The initial association of the vibration with the Frequency Adapter may have been triggered by the fact that it was the only drill in the Flight Reference cards relating to vibration. At this stage of the aircraft’s in-service history, there had been one failure of a main rotor gearbox, in July 1987, and a checklist procedure was subsequently developed. At the same time, the Frequency Adapter design was modified. At that point, the global fleet had not suffered a tail rotor failure, and so, no emergency drills had been developed for this contingency. Although reducing the collective pitch to 12°, the first action in the drill, did appear to reduce the vibration slightly, there was little or no lateral component present. It may be that the drill misled the crew rather than assisted them in their attempted diagnosis. Because the cyclic, collective and yaw pedal controls act through hydraulic servo units, any feedback felt through the controls would have been dampened. In fact, the vibration felt at the controls seemed to be in sympathy with that felt generally through the airframe. With the controls appearing to function normally, the only source of evidence was the frequency of the vibration and its relation to main rotor (265 rpm) or tail rotor (1279 rpm) rotational speeds. The main rotor blades rotate 4.4 times per second, and therefore, a 1R vibration would have a frequency of 4.4Hz and a 4R vibration, a multiple, would have a frequency of 17.6 Hz. A vibration associated with the tail rotor (IT) would have a frequency of 21.3 Hz. The closeness of these frequencies is such that a pilot would not normally be able to differentiate between a 4R vibration and a IT vibration. In addition, various frequencies will beat together to produce a resultant that could add to the confusion, making it extremely difficult to determine the source of vibration from its frequency alone. The Operations Manual gave no guidance to help pilots in determining the source of an unusual vibration. This was intentional as it was felt that it would not be practical to do so, given the large number of variables involved. Once again, a decision made at a higher level in the system shaped the performance of the crew. In this example, the specific mistake was the use of an irrelevant checklist, but the crew response was conditioned by system design.
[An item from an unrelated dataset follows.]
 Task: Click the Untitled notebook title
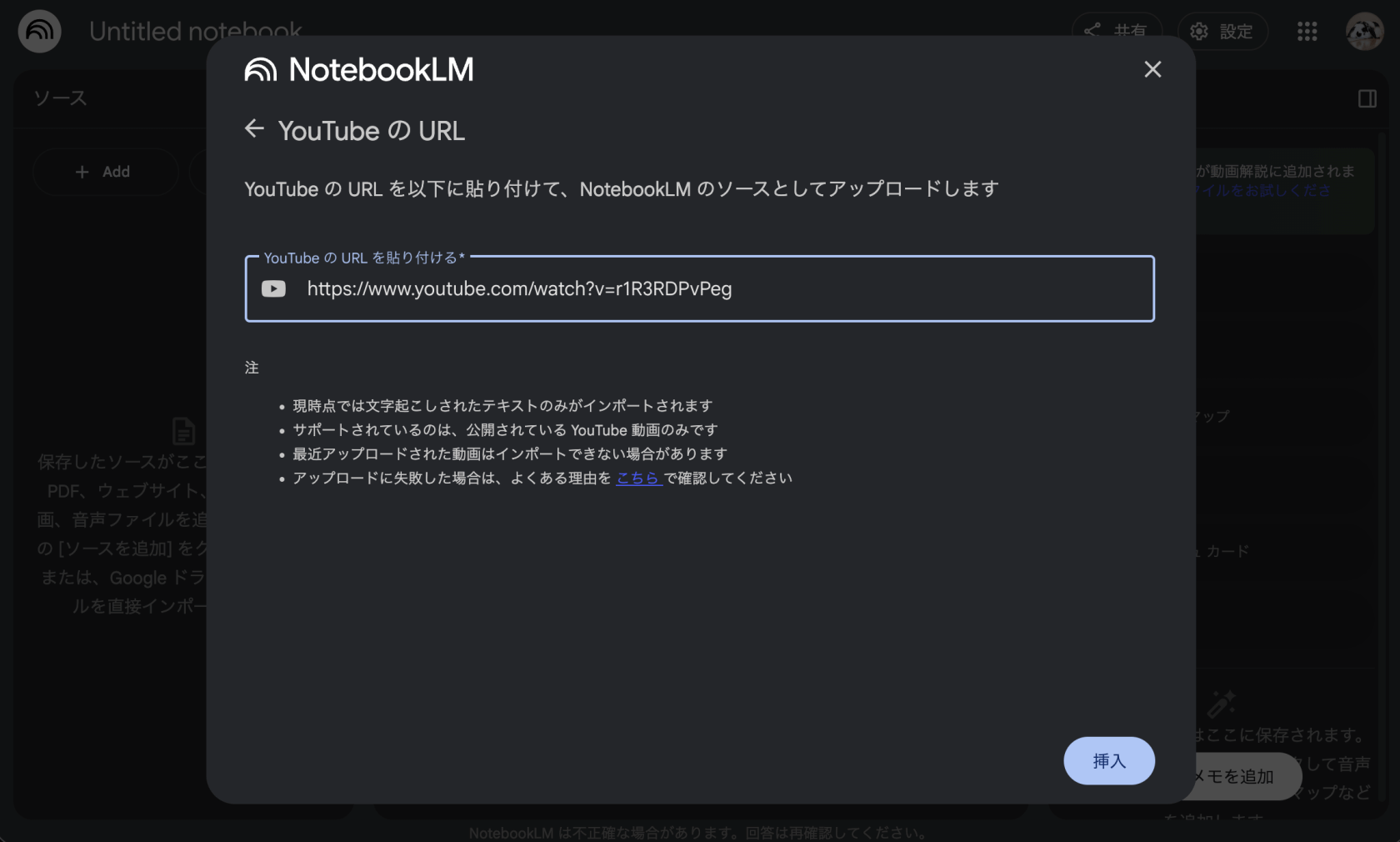point(195,29)
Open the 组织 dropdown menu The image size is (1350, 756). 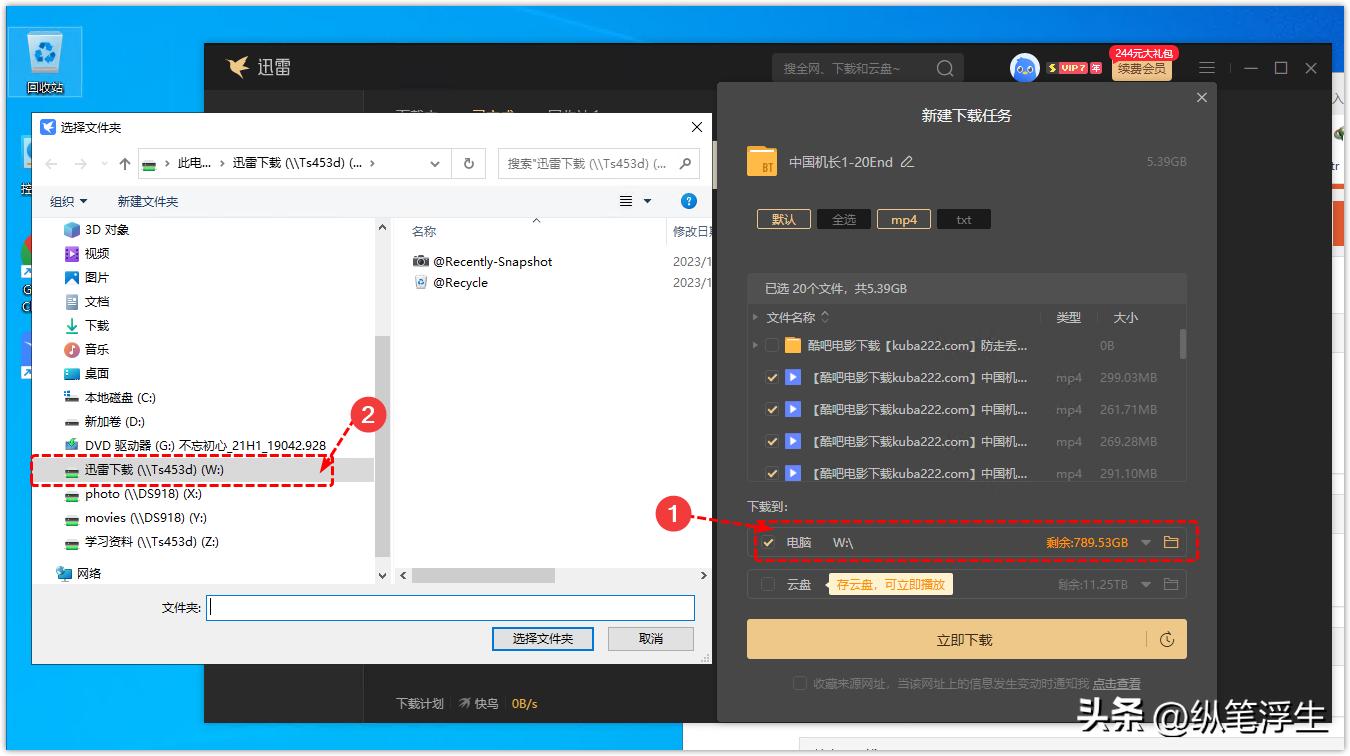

The Helios and Cork B-737 examples showed how the knowledge of technical systems held by the pilots informed the decisions they subsequently made in relation to information seeking and option selection. In the case of the Super Puma, the technical knowledge held by the crew was constrained by prior decisions made with regard to what information to share. In-service experience shaped the manufacturer’s design of checklists and manuals, which fed through to the pilots’ knowledge structures. In this example, the crew followed a checklist that had no relevance, under the circumstances, and their decision-making focused on making sense of the information available to them. The successful return to land and safe disembarkation of passengers and crew was little more than luck. In the context of a discussion of error, all three crews were actively engaged in resolving the problems they faced and initiated courses of action that made sense in relation to their, albeit limited, understanding of the world.